Visiting Doctoral Researcher at the Holzinger Group HCI-KDD from Secure Business Austria SBA Research
Abstract: Exchanging research data is one of the main aspects for machine learning and the combination of different data sets is considered to be a major driver in data driven research projects, spanning all kinds of research fields including biomedical research, technological or sociological sciences. Combination of data sets not only allows the verification of results or the exploration of larger sets of data, it is also often valuable for enabling additional perspectives on known results. One of the main obstacles that obstructs the efficient sharing of data lies in the need for data leakage detection. While anonymization or pseudonymization techniques are used in order to protect private information, this is often not enough: The research data itself often constitutes a very valuable asset of the participating research institutions, data leakage is thus a very serious problem. In this talk we will present approaches for data leakage detection, specifically targeting the needs of data driven research. These approaches will combine the requirements of anonymization, as well as of fingerprinting in one single step and allow the detection of the leaking party based on the revelation of one single record.
7) Towards open Medical Data: k-Anonymisation as a NP-hard Problem
PhD Student at the Holzinger Group HCI-KDD
Abstract: The amount of patient-related data produced in today’s clinical setting poses many challenges with respect to collection, storage and responsible use. For example, in research and public health care analysis, data must be anonymized before transfer, for which the k-anonymity measure was introduced and successively enhanced by further criteria. As k-anonymity is an NP-hard problem, modern approaches often make use of heuristics based methods.
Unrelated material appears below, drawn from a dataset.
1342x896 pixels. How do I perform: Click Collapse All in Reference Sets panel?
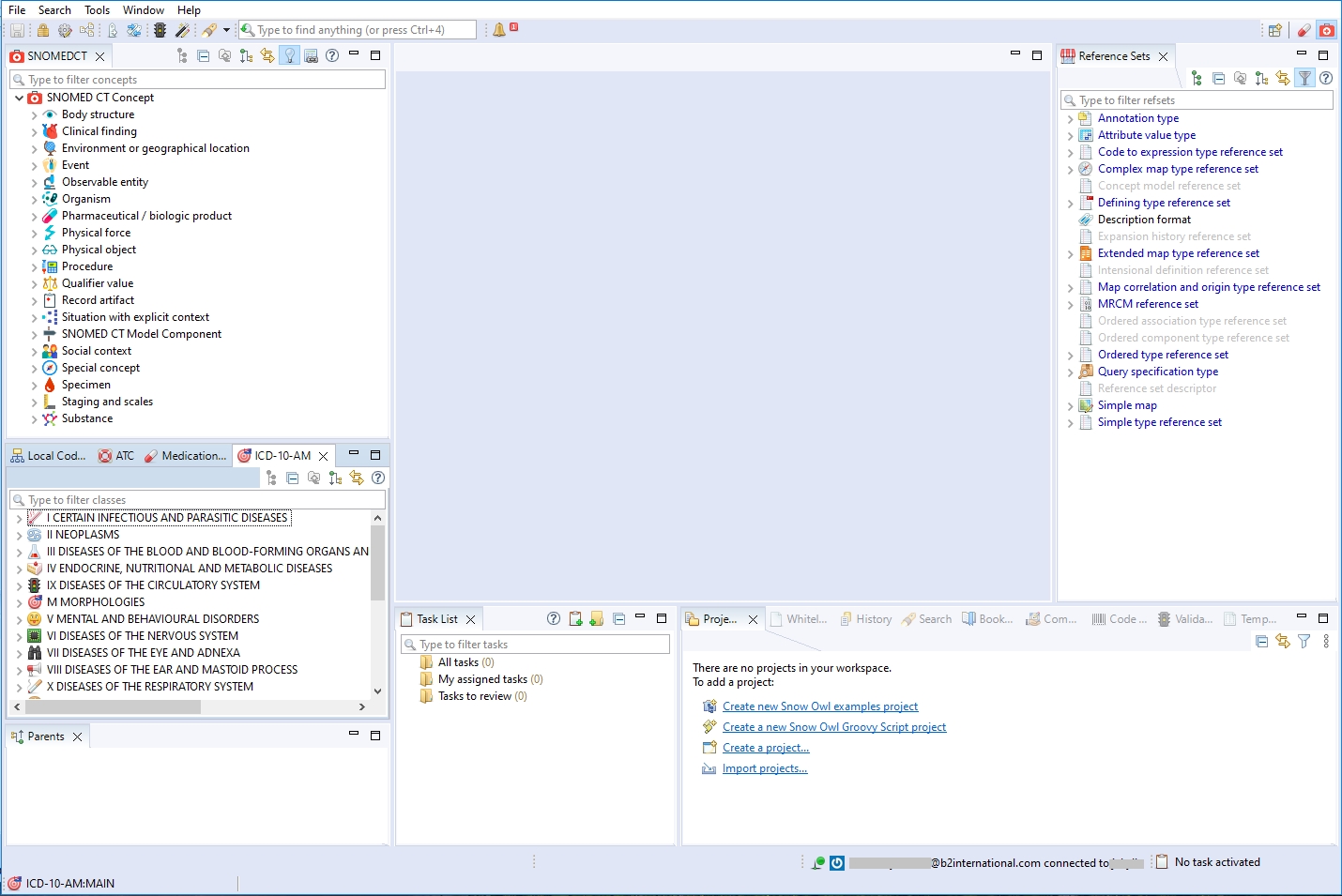click(1218, 79)
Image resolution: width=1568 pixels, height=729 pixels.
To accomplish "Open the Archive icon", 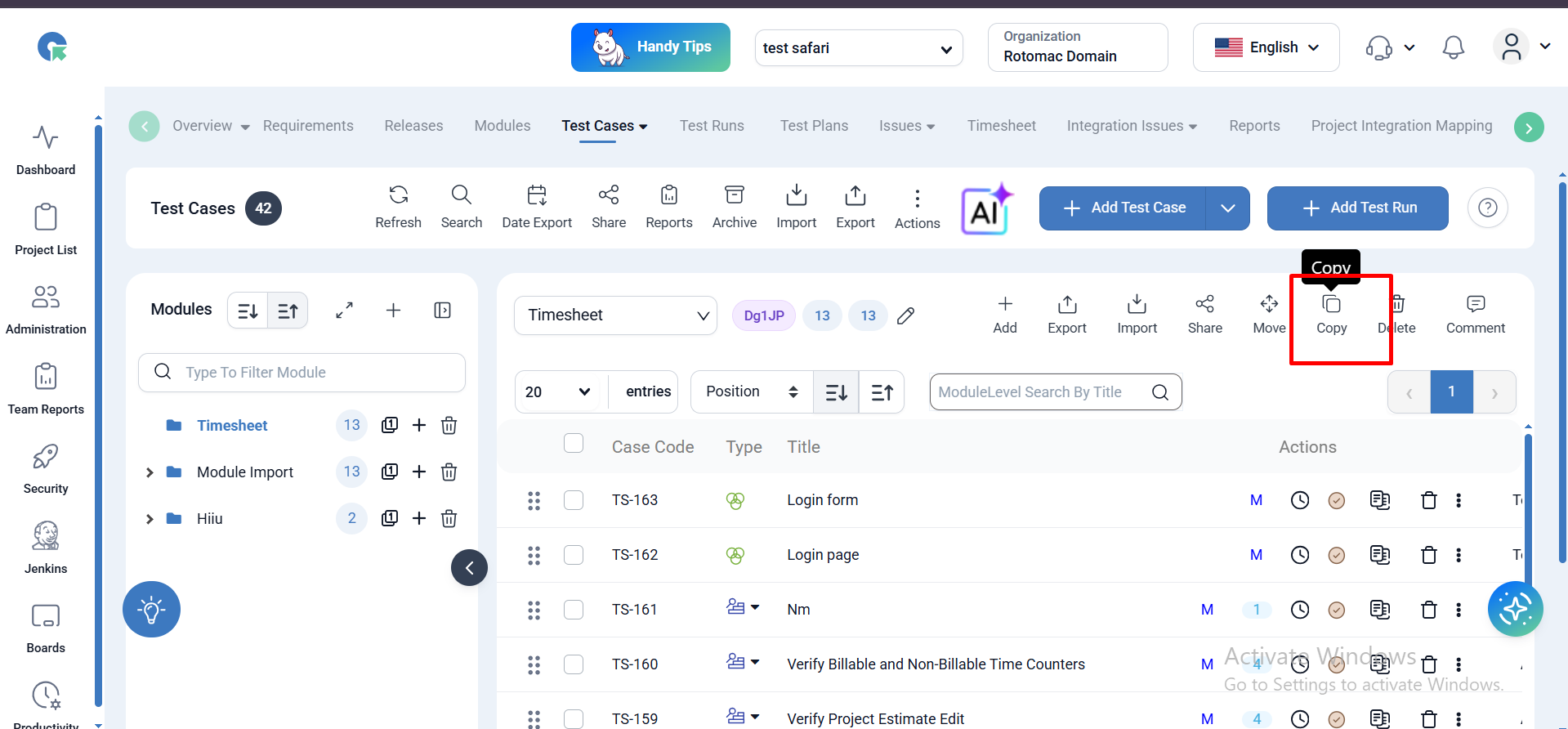I will 734,196.
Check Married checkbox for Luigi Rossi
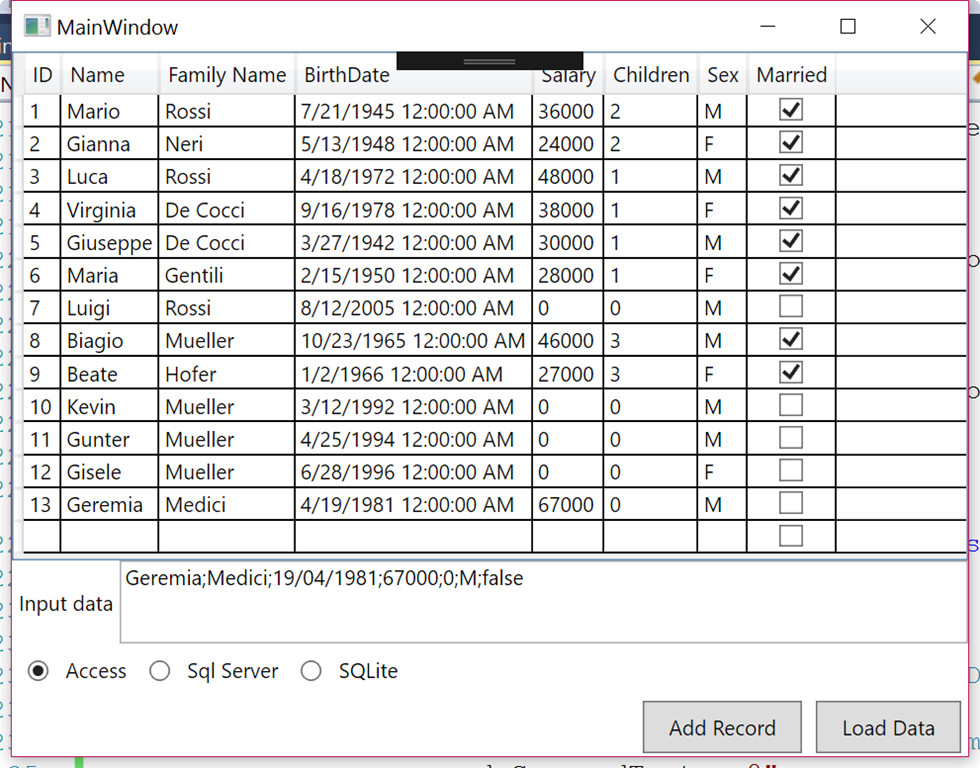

This talk will convey the motivation for anonymization followed by an outline of its criteria, as well as a general overview of methods & algorithmic approaches to tackle the problem. As the resulting data set will be a tradeoff between utility and individual privacy, we need to optimize those measures to individual (subjective) standards. Moreover, the efficacy of an algorithm strongly depends on the background knowledge of a potential attacker as well as the underlying problem domain. I will therefore conclude the session by contemplating an interactive machine learning (iML) approach, pointing out how domain experts might get involved to improve upon current methods.